* _YOUR OBJECTIVE_
Pictures stay out of the copy. Transcribe exactly, and only, the line with "Task: Click the" through the last line of the entries below.

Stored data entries
* * * * * * * * *
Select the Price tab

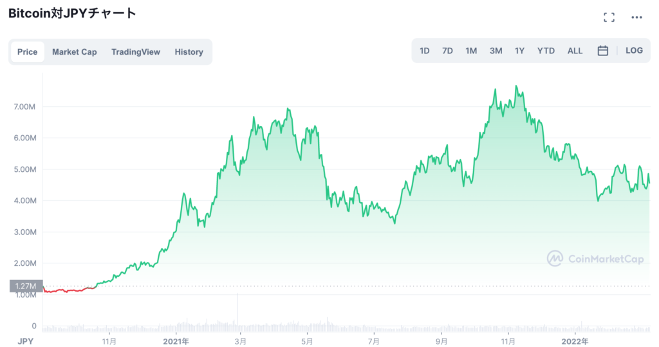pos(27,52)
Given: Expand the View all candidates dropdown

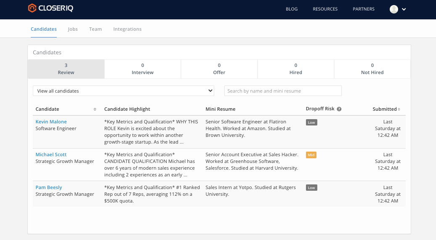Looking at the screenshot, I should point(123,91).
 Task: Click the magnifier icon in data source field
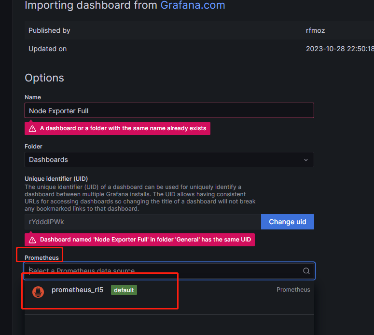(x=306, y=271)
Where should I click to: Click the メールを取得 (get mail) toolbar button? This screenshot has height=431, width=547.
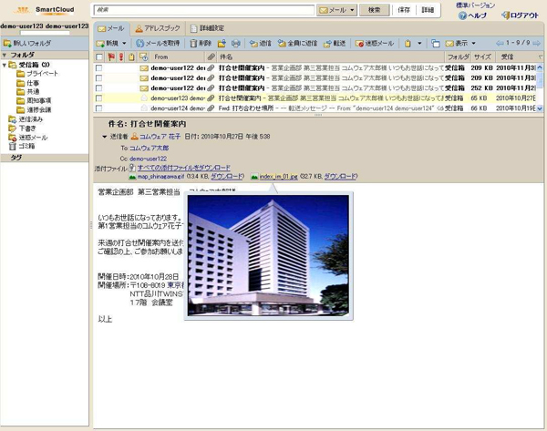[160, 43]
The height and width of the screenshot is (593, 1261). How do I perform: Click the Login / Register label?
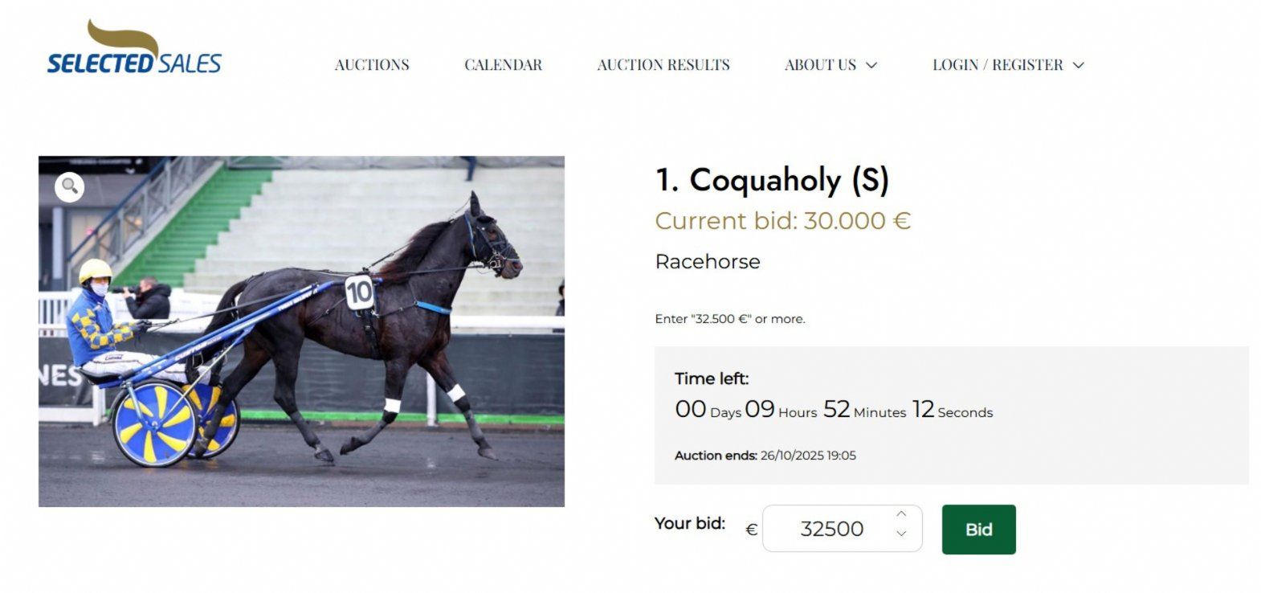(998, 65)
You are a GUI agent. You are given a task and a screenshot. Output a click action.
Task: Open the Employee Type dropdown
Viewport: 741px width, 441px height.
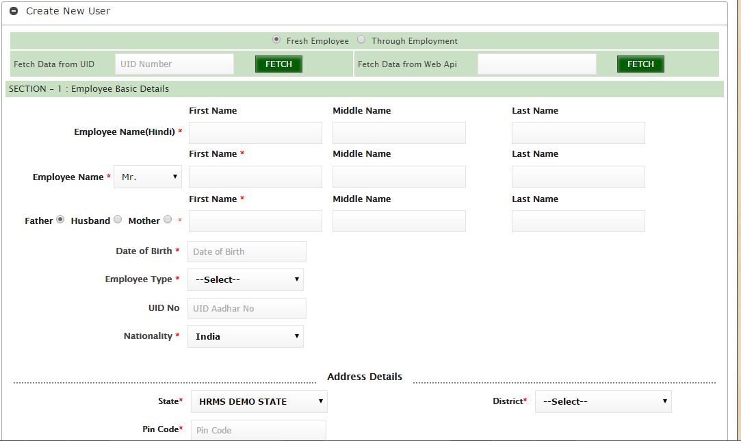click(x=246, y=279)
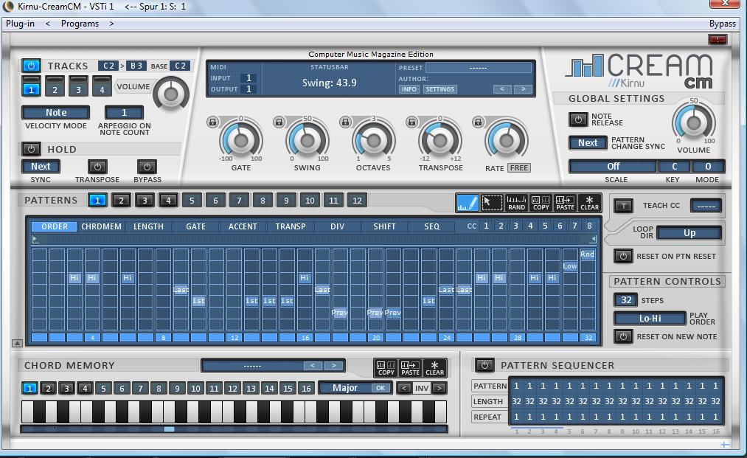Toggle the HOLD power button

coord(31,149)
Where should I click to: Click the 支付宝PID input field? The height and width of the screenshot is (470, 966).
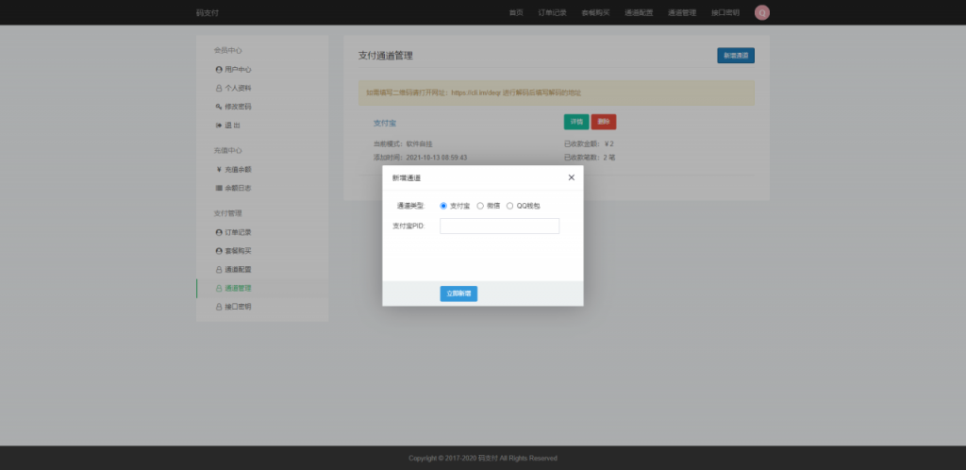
* * * * * * * * *
* _FINISHED TASK_
 Task: Click the magnifier icon in data source field
(x=306, y=271)
Where should I click to: Click the メールを取得 (get mail) toolbar button? This screenshot has height=431, width=547.
[160, 43]
The height and width of the screenshot is (593, 1261). How do I perform: Click the Login / Register label?
(998, 65)
You are a GUI agent. You are given a task and a screenshot. Output a click action.
Task: Open the Employee Type dropdown
Viewport: 741px width, 441px height.
click(x=246, y=279)
Toggle the HOLD power button

coord(31,149)
Where should I click to: Click the 支付宝PID input field? The height and width of the screenshot is (470, 966).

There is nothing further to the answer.